La Poste
- Trade name: La Poste S.A.
- Company type: Public limited company
- Industry: Postal services, courier
- Founded: 1991; 35 years ago (first occurrence of French national postal services in 1477)
- Headquarters: 9 rue du Colonel Pierre Avia Paris, France
- Area served: France, Monaco, Andorra
- Key people: Philippe Wahl (CEO)
- Services: Letter post, parcel service, banking, insurance, mobile network operator
- Revenue: €34.6 billion (2021)
- Net income: €2.1 billion (2021)
- Total equity: €20.9 billion (2021)
- Owner: Caisse des dépôts (66%) French government (34%)
- Number of employees: 249,304 (2019)
- Parent: Groupe La Poste
- Subsidiaries: Docaposte Geopost Greenovia La Banque Postale La Poste Immobilier La Poste Mobile Mediapost Viapost
- Website: laposte.fr

= La Poste (France) =

Postal service company in France

La Poste (/fr/) is a postal service company in France, operating in Metropolitan France, the five French overseas departments and regions and the overseas collectivity of Saint Pierre and Miquelon. Under bilateral agreements, La Poste also has responsibility for mail services in Monaco through La Poste Monaco and in Andorra alongside the Spanish company Correos.

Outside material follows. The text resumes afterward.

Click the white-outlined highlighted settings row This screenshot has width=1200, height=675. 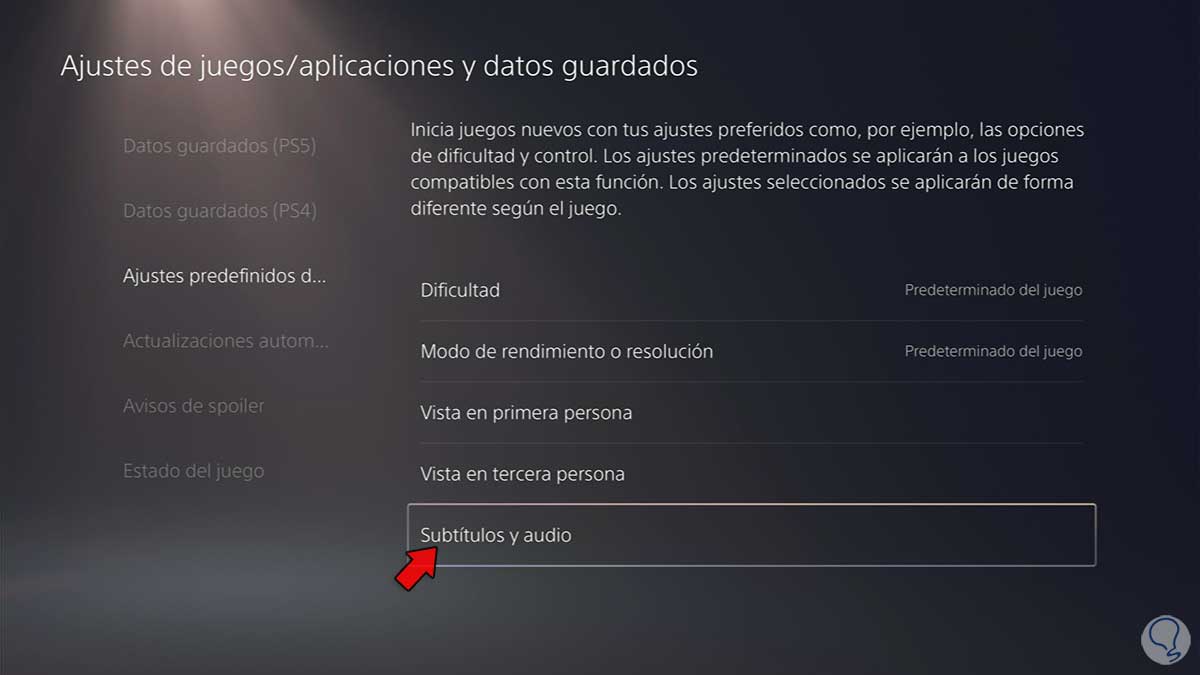tap(752, 535)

The company was created in 1991 following the split of the French PTT, a government department responsible for mail, telegraph and telephone services in France. The PTT, founded in 1879, was then divided between La Poste, which became responsible for postal service, and France Télécom (nowadays Orange) for the telecommunication services. France Télécom was immediately privatised but La Poste has remained a public company. However, in 1997 EU directive 97/67/EC required member states to "fully open the postal sector to competition", with the result that the French government allowed private postal service companies in 2005 and transformed La Poste into a public-owned company limited by shares in 2010.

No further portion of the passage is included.